La nuit du chasseur. C’est une œuvre qui m’est chère, unique, dans tous les sens du terme, un diamant brut dans la cinéphilie mondiale, une pierre noire dans la nuit de l’enfance.
Charles Laughton, immense acteur (de “Mutiny on the Bounty” à “Quasimodo”, de “Hobson’s Choice” à “Spartacus”, passant de la comédie au drame, du film noir au péplum) réalise là son seul film, qui est depuis une des références absolues des cinéphiles.
Les films uniques ont toujours une saveur particulière (que l’on se souvienne de “Honeymoon Killers” de Leonard Kastle, ou d'”Electra Glide in Blue” de James William Guercio, par exemple) et cette “Nuit du chasseur” ne fait pas exception.

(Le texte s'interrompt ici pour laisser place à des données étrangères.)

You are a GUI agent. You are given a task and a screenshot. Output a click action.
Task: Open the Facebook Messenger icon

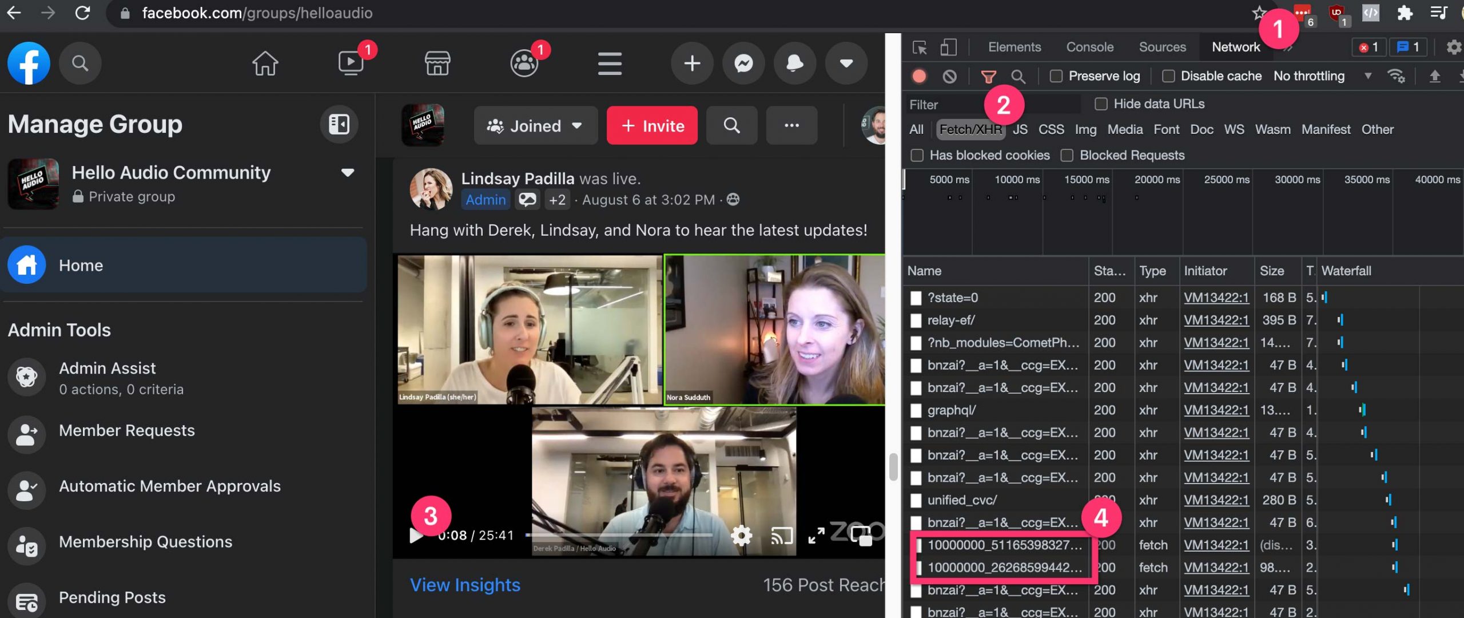(743, 63)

“To begin at the beginning” comme disait Dylan Thomas: un ciel étoilé, des visages d’enfants, une vieille dame qui raconte. D’emblée le ton est donné. Il s’agit d’une fable, d’une “bedtime story”, mâtinée de bible. Il y est question de loup et d’agneaux, de prophètes. Amateurs de réalisme, de véracité, passez votre chemin. C’est de conte qu’il est question. Quant à la vieille dame, elle est jouée par Vivian Gish, immense star du muet. Cinéma de l’enfance, enfance du cinéma, tout se tient. Immédiatement classique, car d’une grande modernité.

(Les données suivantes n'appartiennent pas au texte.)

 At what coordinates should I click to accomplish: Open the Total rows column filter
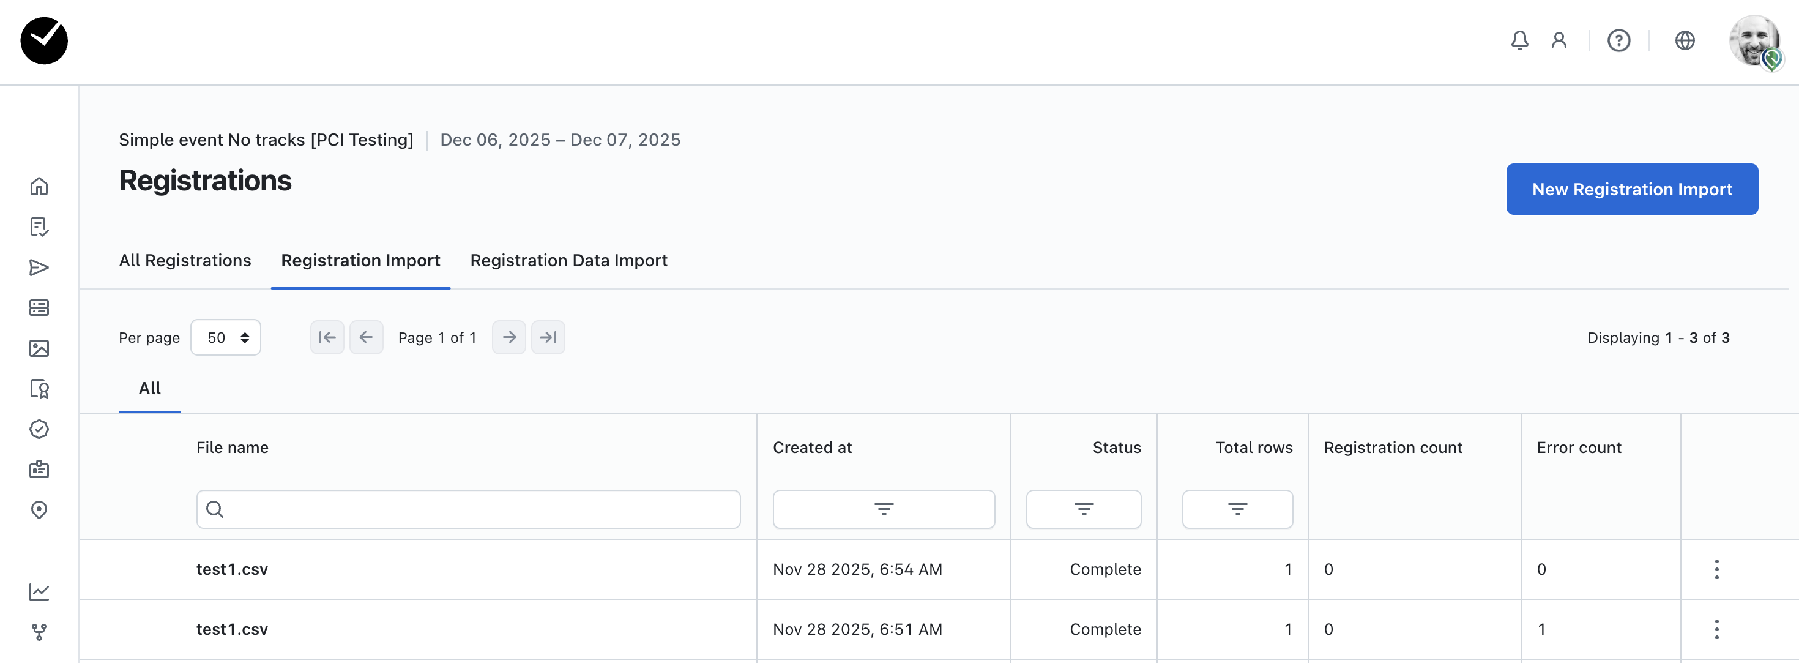1237,509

Seconde scène: La caméra part du ciel (point de vue moral, divin?) descend et découvre une ferme, des enfants qui jouent. Enfin, la caméra zoome sur la cave. Des pieds dépassent. Une femme est morte. Là encore, tout est clair: il s’agit de la découverte du mal/crime par l’enfant/innocence. Une topographie est mise en place: au cours du film, descendre sera toujours dangereux.
Troisième scène: plongée (encore!) sur une voiture, zoom sur son conducteur, Robert Mitchum/Harry Powell qui s’adresse à dieu. Il est “prêcheur”, assassin de riches veuves, un des premiers “serial-killers de l’histoire du cinéma, avec le “M” de Fritz Lang.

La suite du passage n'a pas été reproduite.